The number of lines holding the string "entry" is all that is wanted; count them in the records below.

(Stored data)
^^^^^^^^^^^^^^^^

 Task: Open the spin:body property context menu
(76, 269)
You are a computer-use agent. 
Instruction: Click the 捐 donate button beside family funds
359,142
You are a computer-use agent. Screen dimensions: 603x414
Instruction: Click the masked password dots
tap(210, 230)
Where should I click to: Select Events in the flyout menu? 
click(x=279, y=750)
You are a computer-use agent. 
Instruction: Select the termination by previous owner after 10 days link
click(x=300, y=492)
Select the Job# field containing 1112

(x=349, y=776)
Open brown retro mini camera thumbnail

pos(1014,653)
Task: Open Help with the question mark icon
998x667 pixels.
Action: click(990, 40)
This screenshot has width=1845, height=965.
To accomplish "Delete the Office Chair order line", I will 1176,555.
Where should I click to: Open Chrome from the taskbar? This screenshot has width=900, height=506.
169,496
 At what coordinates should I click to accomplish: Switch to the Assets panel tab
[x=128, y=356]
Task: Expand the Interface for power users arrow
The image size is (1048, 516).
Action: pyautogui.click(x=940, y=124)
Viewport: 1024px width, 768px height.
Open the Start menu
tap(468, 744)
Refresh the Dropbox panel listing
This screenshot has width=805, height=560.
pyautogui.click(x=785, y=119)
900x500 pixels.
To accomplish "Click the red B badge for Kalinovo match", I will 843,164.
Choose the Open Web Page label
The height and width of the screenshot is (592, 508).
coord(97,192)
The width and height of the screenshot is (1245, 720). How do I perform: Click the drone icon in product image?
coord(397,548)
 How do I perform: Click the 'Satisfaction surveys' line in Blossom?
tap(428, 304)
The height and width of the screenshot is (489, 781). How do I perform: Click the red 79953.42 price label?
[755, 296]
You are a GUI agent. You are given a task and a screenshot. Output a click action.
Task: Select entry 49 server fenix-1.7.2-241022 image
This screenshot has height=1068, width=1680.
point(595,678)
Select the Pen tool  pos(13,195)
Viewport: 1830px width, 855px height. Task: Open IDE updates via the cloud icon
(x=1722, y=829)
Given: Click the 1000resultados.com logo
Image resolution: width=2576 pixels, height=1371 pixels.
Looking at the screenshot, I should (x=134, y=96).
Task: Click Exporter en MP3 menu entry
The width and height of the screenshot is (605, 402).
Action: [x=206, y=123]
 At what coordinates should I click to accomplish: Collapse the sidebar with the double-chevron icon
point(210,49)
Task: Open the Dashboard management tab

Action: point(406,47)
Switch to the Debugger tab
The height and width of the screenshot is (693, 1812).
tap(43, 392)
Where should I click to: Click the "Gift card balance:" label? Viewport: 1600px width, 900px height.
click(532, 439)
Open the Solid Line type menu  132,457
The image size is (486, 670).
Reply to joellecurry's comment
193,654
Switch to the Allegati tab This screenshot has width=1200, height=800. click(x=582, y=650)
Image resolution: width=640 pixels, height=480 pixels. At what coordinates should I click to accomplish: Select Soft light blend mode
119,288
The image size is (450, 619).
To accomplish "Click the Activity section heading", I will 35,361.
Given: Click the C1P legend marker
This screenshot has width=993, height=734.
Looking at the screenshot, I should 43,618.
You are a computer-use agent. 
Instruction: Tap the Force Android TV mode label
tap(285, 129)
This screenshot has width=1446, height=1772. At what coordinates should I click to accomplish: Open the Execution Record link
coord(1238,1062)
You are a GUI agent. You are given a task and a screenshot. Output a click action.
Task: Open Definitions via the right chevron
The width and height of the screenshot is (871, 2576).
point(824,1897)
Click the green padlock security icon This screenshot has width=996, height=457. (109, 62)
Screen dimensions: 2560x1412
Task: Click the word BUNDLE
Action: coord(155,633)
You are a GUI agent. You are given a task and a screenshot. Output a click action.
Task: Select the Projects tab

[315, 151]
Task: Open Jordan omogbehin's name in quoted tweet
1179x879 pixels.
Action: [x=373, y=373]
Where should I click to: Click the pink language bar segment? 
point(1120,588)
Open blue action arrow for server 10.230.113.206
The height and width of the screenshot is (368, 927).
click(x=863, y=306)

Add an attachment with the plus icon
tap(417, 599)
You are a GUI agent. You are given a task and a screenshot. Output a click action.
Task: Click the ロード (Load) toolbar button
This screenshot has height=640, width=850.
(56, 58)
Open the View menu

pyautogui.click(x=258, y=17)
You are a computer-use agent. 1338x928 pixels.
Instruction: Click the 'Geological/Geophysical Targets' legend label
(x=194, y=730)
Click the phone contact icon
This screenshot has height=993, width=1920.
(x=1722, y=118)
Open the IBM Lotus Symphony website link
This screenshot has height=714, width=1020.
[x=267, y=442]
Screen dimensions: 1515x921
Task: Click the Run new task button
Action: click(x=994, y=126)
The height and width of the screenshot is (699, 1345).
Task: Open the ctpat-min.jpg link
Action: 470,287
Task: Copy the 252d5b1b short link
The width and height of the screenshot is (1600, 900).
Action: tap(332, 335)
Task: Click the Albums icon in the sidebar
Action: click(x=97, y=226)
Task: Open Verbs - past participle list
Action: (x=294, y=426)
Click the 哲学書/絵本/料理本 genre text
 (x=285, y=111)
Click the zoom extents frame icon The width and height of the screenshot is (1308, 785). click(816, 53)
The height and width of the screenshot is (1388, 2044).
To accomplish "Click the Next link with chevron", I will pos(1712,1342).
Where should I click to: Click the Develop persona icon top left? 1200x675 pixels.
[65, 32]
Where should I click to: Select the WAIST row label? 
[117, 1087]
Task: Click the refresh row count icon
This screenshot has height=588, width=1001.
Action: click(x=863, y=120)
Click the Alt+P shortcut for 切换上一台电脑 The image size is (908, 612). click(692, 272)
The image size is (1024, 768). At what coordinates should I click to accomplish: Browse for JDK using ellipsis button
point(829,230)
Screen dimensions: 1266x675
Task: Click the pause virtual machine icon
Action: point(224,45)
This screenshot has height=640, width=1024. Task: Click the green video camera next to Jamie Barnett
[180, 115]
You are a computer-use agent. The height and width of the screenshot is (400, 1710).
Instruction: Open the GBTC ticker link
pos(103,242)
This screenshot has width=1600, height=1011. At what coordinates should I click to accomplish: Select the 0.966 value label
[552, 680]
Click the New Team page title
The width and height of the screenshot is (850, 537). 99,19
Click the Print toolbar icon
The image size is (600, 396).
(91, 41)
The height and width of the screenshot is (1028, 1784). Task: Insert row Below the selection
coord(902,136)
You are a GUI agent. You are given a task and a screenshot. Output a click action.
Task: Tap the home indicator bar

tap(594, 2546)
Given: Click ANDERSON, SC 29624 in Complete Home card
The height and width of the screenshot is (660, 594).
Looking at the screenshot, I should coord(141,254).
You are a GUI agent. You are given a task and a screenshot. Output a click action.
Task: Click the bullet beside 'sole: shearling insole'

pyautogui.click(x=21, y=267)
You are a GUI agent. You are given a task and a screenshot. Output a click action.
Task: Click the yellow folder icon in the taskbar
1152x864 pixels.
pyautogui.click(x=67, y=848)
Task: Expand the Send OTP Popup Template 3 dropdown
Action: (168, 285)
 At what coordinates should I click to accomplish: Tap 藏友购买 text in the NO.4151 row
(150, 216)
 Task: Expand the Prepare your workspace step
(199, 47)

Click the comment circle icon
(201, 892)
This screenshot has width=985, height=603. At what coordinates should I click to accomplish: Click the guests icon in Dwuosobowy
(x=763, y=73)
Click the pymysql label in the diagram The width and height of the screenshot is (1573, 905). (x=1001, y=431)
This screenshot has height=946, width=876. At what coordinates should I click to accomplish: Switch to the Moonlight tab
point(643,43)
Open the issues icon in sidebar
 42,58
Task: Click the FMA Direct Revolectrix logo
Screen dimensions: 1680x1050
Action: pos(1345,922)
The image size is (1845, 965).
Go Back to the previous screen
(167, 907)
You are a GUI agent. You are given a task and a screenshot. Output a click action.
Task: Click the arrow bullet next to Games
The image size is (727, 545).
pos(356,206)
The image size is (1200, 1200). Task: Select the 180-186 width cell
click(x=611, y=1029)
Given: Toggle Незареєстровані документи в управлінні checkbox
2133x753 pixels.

^^^^^^^^^^^^^^^^

Exercise solution: 2